### Problem to solve
Looking at the listing below, give the number of lines in which the string "agent" appears, and add nothing else.
=== Given records ===
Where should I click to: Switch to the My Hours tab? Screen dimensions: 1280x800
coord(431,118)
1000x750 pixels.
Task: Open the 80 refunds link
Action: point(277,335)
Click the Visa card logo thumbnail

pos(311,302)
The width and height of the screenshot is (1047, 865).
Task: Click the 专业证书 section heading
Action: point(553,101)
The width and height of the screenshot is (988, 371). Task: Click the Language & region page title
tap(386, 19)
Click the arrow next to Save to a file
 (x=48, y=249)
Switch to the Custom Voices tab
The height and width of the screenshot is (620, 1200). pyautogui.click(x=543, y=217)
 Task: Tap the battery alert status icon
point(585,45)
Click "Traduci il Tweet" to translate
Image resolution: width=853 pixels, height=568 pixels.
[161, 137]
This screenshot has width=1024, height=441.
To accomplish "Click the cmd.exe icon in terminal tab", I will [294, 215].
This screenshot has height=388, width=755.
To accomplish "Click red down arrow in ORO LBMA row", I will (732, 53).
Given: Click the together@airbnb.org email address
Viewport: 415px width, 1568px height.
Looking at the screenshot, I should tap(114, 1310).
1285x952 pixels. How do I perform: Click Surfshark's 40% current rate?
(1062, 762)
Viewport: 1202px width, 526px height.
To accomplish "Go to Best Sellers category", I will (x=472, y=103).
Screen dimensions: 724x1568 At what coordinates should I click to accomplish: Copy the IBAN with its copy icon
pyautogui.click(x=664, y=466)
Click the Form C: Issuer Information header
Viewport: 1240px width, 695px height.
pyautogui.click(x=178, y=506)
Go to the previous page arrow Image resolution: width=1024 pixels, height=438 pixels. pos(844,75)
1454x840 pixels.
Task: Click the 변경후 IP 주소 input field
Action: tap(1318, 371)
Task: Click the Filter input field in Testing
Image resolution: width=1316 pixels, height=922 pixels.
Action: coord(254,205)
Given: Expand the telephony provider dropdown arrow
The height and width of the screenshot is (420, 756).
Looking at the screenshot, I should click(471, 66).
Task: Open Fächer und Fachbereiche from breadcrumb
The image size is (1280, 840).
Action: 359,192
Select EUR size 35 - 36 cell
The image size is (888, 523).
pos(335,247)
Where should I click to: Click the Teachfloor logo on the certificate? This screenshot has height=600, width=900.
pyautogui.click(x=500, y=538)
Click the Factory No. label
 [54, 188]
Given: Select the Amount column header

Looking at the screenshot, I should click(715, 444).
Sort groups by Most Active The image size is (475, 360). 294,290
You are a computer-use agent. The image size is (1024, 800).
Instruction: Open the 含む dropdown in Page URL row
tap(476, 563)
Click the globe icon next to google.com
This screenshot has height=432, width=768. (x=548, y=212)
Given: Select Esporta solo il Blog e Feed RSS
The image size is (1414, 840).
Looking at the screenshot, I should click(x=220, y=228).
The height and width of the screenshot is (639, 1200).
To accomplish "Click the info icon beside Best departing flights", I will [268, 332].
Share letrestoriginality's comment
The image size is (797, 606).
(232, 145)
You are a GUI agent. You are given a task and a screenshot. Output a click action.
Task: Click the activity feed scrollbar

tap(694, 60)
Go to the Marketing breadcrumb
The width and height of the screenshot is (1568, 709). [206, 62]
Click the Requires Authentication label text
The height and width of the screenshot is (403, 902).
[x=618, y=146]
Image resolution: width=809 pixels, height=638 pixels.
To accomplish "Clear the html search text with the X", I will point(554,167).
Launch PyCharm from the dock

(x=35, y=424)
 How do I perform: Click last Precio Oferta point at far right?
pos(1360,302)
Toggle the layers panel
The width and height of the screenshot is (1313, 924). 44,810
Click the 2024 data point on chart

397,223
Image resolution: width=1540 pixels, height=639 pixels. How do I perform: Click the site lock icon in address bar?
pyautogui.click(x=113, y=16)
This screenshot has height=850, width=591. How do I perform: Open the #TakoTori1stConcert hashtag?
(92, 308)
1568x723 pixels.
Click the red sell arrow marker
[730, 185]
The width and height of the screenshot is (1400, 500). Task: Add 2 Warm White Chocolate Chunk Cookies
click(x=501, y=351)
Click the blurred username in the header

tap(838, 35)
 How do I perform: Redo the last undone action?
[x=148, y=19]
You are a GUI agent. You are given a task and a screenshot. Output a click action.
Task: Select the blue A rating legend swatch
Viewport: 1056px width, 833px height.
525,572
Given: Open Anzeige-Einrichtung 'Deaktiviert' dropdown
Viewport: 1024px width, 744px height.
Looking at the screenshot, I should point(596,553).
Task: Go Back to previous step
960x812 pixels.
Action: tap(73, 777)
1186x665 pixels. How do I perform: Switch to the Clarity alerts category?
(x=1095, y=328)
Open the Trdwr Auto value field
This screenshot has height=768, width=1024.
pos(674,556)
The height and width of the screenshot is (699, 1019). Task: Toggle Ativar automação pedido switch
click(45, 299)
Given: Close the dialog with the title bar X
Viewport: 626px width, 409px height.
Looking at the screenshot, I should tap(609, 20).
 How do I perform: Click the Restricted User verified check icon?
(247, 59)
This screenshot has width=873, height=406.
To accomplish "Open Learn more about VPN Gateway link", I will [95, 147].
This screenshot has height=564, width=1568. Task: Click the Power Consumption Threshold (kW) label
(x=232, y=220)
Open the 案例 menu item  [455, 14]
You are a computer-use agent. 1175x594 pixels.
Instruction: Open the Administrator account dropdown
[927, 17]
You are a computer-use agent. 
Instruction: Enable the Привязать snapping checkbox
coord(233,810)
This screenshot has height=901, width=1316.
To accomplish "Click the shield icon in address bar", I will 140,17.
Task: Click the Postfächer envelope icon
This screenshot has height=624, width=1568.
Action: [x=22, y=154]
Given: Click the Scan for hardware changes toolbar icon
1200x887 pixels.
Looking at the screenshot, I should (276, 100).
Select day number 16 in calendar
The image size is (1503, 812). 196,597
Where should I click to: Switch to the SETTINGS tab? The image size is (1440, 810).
===
### Solution
5